Begins Sunday, Dec. 22; each evening at 5:30 p.m.

Congregants from Temple Chai, as well as members of the Jewish Social Group of Cave Creek and Carefree will host the Chanukah Menorah Lighting every evening beginning Sunday, Dec. 22 through Sunday, Dec. 29, at 5:30 p.m. in the Sanderson Lincoln Pavilion.

On Sunday, Dec. 22, Temple Chai Rabbi, Cantor and Choir will be leading the event, with potato latkes and dips to accompany the festivities for the first evening.

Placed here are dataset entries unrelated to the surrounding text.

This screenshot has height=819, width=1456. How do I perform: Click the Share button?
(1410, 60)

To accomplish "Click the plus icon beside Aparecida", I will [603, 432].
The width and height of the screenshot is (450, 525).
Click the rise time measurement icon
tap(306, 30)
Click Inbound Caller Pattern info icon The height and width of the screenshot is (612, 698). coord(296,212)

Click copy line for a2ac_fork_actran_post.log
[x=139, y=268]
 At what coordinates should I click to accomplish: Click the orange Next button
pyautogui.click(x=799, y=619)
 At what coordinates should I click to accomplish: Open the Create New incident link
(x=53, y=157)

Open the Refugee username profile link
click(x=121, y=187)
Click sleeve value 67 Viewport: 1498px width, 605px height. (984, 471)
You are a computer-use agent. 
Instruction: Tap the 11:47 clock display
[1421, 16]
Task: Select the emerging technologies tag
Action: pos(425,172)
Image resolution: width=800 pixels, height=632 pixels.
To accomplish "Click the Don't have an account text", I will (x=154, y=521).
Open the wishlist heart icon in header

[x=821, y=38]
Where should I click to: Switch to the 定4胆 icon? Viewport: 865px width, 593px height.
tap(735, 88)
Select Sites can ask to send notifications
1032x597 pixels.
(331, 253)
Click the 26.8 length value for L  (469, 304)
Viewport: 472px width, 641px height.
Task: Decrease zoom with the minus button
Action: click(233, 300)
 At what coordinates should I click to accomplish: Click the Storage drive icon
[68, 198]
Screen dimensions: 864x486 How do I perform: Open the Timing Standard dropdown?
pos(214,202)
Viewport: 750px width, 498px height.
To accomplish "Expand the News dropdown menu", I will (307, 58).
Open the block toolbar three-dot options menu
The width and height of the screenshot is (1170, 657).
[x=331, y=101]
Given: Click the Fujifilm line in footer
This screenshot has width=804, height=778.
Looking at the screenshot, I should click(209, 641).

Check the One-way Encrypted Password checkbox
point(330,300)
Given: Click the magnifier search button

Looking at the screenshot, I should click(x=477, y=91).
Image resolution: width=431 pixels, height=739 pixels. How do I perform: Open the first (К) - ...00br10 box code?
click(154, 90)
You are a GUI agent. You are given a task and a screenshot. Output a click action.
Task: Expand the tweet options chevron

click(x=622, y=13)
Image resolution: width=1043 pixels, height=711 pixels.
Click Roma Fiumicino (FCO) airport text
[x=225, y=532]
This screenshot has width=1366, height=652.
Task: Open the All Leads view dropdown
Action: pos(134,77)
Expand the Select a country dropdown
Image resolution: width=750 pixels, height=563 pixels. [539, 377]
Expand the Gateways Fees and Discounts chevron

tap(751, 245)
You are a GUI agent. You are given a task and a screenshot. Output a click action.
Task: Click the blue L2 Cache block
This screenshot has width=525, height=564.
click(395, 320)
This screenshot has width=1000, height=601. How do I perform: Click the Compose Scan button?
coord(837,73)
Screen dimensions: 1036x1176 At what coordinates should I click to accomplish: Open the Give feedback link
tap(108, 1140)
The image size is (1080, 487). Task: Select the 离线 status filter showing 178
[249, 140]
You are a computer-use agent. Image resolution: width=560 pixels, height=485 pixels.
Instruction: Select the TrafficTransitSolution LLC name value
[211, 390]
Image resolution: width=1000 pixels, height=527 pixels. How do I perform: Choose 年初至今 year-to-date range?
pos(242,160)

Each evening’s lighting is open to attendees of all denominations and faiths.

Lighting Schedule:
Sunday, Dec. 22 – Temple Chai Rabbi, Cantor and Choir
Monday, Dec. 23 – Ike Feiges, Phoenix Holocaust Association (Survivor)
Tuesday, Dec. 24 – Congregation Kehillah
Wednesday, Dec. 25 – Noam and Eytan Kurland
Thursday, Dec. 26 – TBA
Friday, Dec. 27 – The Bauman Family
Saturday, Dec. 28 – Norma Lesnick, YMCA patron
Sunday, Dec. 29 – Jewish Social Group of Cave Creek and Carefree

History of Chanukah

Chanukah, or the Festival of Lights, commemorates the recapture of Jerusalem and re-dedication of the Temple in 139 BCE after it was looted and desecrated by the Seleucid Greeks. The re-dedication followed a series of improbable military victories over larger and better equipped forces by a group called the Maccabees (Maccabee means “Hammer” in Hebrew.)

Not only was G-d’s providence evident in the military sense, but when the temple was cleaned and the menorah (seven-branched candelabra) remade, it was discovered that there was almost no oil available to burn for the lights – perhaps a day’s supply. In the great miracle of Chanukah, the lamps were lit and the oil lasted eight full days until more was made available. These eight days are the reason for the length of the holiday, according to legend.

Each year we celebrate in early winter by lighting a nine-branched menorah or “Chanukiyah”. One candle commemorates each day of the miracle, and a ninth is called the “Shammash” (meaning “helper” or “servant”) which is used to light the others. The Shammash also has a connotation of “teacher”, one who coaxes learning from a student in the way a flame is brought from wax.

More recently other fun traditions have sprung up including giving gifts, playing games (including with the “dreidl” or four-sided top) and eating potato pancakes (“latkes”) – fried in oil, of course!

Happy Chanukah!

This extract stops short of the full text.